The setting of this book, your eighth, is Philadelphia—same as in your first novel and subsequent fiction. What about this city brings life into your characters?
I often don’t know where a story will take me when I set out to write a novel. The characters are seeds of what they will become; the plot is nonexistent. So, I generally begin with what I do know: the setting, Philadelphia. The city‘s contraries help inform the characters. Philly is neighborhood-centric, even as it strives to be cosmopolitan. A lot of old money in Philly, a lot of entrenched poverty too. Welcoming and safe on one block, gun violence erupting on the next. Philly is imperfect, both good and bad, and I love it because it’s home. I use those contraries present in the backdrop of the story to bring the story to life. I allow the imperfections, the good and bad present in each character, to mix it up. I never know what the result will be, but the process of allowing the characters to feed off the setting, and the setting to be enhanced by the characters, is fascinating.

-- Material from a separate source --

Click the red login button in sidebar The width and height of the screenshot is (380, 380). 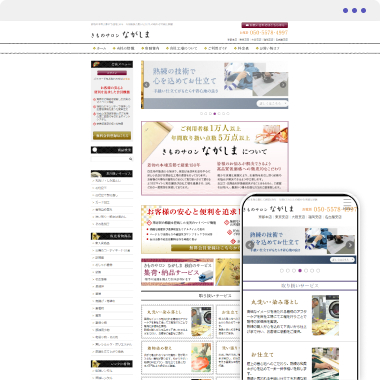(112, 73)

 What inspired you to explore clairvoyance in your latest work?
As I’ve gotten older, I’ve found myself becoming much more intuitive. Or maybe it’s just that I rely more on intuition that’s always been there. As I’ve gotten older, I also think more and more about my grandmother and how smart she was, even though she didn’t have a lot of formal education. She just knew things about things, about people, about the world; she could predict the weather. So, I was crafting a character with those attributes, and the character nudged me—yes, they do—to take it to the next level, which birthed the whole notion of the Knowing, a clairvoyant gene passed down to at least one girl child in every generation of the Mace family. My imagination took over, resulting in the Family Spirit.

You became a novelist at midlife. What was that process like, and what advice do you have for women feeling the pull of a buried passion amid life’s realities and responsibilities?
The process was intense: messy, scary, enthralling. I was doing the life-evaluating thing people often do as they enter mid-life, asking myself at the end of my life what things I would regret never having tried. Writing fiction topped the list. The problem: I did not have the time. I worked full-time, was raising twins, and was otherwise involved in community activities.
I realized that if writing was important to me, I needed to make the time; I needed to set aside time that I did not, would not, negotiate with all of life’s pulls. For me, that time was early in the morning. I began getting up before the sun, writing until it was time to wake my husband and children for work and school. I was so overtaken by the process, the magic of it, the feeling of surrender to this thing I was so passionate about, that I’d lose track of time. My children were often late for school during that period. I found myself calling in to try to get the day off from work. I had allowed this desire to write to become central. I advise anyone feeling the pull of a buried passion first to feel it, allow it to make you uncomfortable.
Acknowledge the fear, the trepidation, the doubt, the lack of time or resources; acknowledge all those things that we allow to impede us from embarking on a different path. Then set aside a time that is for you alone. Just for you. Show up at your designated time. Even if nothing else happens initially, showing up consistently lets your soul know that you are serious. Surrender then. Things happened for me when I did, and for other people who’ve had experiences like mine. Some talk about it in religious or spiritual terms, others describe it more intellectually. Whatever your bent, allow that thing to become central, unburied.